You can also use the filter.shared command:

mothur > make.shared(list=xxx.list, count=xxx.count, label=0.03)
mothur > filter.shared(shared=current, mintotal=1, makerare=f, label=0.03)

Kindly,
Sarah

Hi guys, thanks for answering! Still, I have some problems getting this to work properly. Let’s focus on “split.abund”:

Okay, so I’m working with three input files:
1) The .count_table.
I did not get any .count_table output from the clustering, just the list file. I used dist.seqs (fasta=xxx.fasta, cutoff=0.20, processors=32). Then I used cluster.split with split method “classify”:

cluster.split(column=pilot.trim.contigs.good.unique.good.filter.unique.precluster.pick.pick.dist, count=pilot.trim.contigs.good.unique.good.filter.unique.precluster.denovo.uchime.pick.pick.count_table, taxonomy=pilot.trim.contigs.good.unique.good.filter.unique.precluster.pick.seed_v119.wang.pick.taxonomy, splitmethod=classify, taxlevel=4, cutoff=0.2, method=average, processors=32)

Output File Names:
pilot.trim.contigs.good.unique.good.filter.unique.precluster.pick.pick.an.unique_list.list

As you see, this gave me only a .list file! Sarah suggests I use the “list and count files after cluster”, which therefore makes no sense to me… :confused:

I have only got the .count_table generated during “remove.lineage” before clustering. This contains 149,352 representative sequences, with a total number of 12,428,311 reads. Of these 149,352 sequences, I can see that 128,249 sequences represent only 1 read, and can be considered singletons. The remaining 21,103 representative sequences still contain most of the reads (12.3 millions).

2) The .fasta file, also generated during “remove.lineage”. Contains the same 149,352 representative sequences. Is this the one I should be using for split.abund?

3) The .list file, generated during “cluster.split” (which probably went wrong, as I dit not get any .count_table output file). From the “unique” line, I see that the number of OTUs is 149,352, which corresponds to all of my 149,352 representative sequences left after “remove.lineage”, before clustering.

Can anyone tell if I did the clustering process correctly, and if yes, also guide me through the singleton removal?

Kind regards,

Even

  1. The cluster.split command does not create a count file, but it does use the count file to determine the merging of OTUs. The count file I was referring to is the pilot.trim.contigs.good.unique.good.filter.unique.precluster.denovo.uchime.pick.pick.count_table file.

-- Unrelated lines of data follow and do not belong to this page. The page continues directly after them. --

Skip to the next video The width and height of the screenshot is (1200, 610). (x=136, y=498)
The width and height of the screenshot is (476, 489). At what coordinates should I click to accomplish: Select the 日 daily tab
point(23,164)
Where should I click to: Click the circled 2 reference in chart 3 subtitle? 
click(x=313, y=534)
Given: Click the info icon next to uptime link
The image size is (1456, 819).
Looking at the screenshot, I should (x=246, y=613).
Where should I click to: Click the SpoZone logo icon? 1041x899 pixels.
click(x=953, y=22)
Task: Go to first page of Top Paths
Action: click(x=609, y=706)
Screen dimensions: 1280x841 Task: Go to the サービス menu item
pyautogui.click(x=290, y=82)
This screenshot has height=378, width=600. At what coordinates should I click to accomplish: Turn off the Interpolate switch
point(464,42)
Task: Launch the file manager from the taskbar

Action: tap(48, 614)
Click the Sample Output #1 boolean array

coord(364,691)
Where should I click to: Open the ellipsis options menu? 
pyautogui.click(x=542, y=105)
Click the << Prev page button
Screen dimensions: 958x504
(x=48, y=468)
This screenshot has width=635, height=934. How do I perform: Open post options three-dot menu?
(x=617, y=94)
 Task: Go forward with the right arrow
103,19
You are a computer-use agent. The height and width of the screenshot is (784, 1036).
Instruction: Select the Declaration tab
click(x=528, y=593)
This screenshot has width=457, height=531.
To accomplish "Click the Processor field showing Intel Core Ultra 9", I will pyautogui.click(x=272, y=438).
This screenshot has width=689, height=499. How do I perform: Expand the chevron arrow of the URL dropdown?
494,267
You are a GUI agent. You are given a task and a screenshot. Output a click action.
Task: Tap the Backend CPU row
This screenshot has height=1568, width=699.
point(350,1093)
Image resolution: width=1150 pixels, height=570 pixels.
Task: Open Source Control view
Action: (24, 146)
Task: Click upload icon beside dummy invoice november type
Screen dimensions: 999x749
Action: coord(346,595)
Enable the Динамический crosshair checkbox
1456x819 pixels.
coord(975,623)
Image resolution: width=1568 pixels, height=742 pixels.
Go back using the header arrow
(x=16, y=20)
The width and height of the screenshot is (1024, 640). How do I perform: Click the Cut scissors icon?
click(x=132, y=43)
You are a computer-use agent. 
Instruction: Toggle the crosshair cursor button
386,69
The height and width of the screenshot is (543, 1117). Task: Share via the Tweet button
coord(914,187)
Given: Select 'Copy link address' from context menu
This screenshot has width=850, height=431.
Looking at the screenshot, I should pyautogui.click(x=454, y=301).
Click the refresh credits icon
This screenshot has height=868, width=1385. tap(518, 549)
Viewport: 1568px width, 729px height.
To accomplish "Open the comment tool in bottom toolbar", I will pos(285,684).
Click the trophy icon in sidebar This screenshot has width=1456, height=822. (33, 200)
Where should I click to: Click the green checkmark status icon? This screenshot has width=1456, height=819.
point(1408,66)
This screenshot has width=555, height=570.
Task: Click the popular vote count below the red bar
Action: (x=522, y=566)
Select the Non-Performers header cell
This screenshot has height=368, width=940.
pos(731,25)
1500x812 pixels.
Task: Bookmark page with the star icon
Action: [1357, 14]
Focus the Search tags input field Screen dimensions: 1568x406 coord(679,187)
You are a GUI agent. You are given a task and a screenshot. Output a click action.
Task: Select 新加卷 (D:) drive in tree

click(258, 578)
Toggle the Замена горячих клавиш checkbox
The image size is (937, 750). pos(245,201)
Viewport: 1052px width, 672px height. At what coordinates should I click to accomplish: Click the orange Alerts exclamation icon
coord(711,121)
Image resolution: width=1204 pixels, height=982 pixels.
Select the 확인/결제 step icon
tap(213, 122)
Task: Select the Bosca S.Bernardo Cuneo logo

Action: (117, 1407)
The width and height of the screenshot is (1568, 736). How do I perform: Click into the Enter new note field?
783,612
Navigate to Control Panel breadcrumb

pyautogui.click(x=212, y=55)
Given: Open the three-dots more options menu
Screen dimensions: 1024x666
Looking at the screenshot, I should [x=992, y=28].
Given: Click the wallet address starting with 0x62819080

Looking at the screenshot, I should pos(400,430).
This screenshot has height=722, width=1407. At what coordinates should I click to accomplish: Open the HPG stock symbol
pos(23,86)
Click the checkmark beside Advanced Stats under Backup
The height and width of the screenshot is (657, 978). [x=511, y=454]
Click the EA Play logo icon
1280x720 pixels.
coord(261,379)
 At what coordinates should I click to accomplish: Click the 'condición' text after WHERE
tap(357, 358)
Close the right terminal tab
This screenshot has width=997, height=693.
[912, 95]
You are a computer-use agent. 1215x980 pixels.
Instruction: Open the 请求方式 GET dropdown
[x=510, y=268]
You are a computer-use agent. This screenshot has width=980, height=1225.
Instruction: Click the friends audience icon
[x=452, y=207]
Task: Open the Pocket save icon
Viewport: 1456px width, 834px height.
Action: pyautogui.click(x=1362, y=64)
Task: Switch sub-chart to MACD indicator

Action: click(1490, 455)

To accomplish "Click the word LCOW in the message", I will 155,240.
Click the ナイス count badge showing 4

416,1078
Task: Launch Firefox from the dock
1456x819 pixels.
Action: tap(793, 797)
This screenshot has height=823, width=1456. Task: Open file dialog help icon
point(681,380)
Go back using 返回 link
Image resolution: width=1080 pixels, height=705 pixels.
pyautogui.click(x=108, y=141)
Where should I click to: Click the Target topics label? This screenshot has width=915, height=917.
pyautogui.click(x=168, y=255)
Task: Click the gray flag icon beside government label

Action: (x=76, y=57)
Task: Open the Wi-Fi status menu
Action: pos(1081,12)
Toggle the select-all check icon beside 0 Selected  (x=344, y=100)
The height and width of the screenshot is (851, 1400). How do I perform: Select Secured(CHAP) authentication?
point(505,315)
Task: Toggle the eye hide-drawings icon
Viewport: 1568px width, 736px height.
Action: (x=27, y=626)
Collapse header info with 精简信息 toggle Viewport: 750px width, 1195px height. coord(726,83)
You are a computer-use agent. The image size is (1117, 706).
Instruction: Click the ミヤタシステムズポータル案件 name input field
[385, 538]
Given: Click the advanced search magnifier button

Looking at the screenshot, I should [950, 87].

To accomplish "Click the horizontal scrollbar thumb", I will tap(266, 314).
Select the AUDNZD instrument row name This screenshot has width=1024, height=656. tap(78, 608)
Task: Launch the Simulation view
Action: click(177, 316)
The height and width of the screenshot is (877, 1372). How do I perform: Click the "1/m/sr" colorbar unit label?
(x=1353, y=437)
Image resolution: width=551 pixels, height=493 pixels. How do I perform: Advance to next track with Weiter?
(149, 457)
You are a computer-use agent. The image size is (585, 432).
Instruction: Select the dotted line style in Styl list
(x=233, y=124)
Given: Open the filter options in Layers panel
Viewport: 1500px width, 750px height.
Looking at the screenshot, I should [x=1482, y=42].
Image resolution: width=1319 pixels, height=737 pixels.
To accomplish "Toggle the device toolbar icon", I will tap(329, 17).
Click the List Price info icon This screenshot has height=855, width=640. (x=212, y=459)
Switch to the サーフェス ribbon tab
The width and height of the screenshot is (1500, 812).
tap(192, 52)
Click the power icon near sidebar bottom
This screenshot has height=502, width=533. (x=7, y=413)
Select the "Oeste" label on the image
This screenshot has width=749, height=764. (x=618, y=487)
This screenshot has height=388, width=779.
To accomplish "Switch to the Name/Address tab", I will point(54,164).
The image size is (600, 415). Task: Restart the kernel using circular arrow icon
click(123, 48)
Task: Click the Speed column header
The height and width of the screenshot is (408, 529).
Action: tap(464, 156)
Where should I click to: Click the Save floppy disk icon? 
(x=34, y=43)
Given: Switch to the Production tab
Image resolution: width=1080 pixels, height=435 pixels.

  2. The .fasta file, also generated during “remove.lineage”. Contains the same 149,352 representative sequences. Is this the one I should be using for split.abund? Yes, :slight_smile:

  3. The .list file, generated during “cluster.split” (which probably went wrong, as I dit not get any .count_table output file). From the “unique” line, I see that the number of OTUs is 149,352, which corresponds to all of my 149,352 representative sequences left after “remove.lineage”, before clustering.

http://www.mothur.org/wiki/Frequently_asked_questions#Aren.27t_the_.27unique.27_and_.270.00.27_distance_levels_the_same.3F Did it cluster beyond unique?

Can anyone tell if I did the clustering process correctly?

What do you mean by clustered correctly?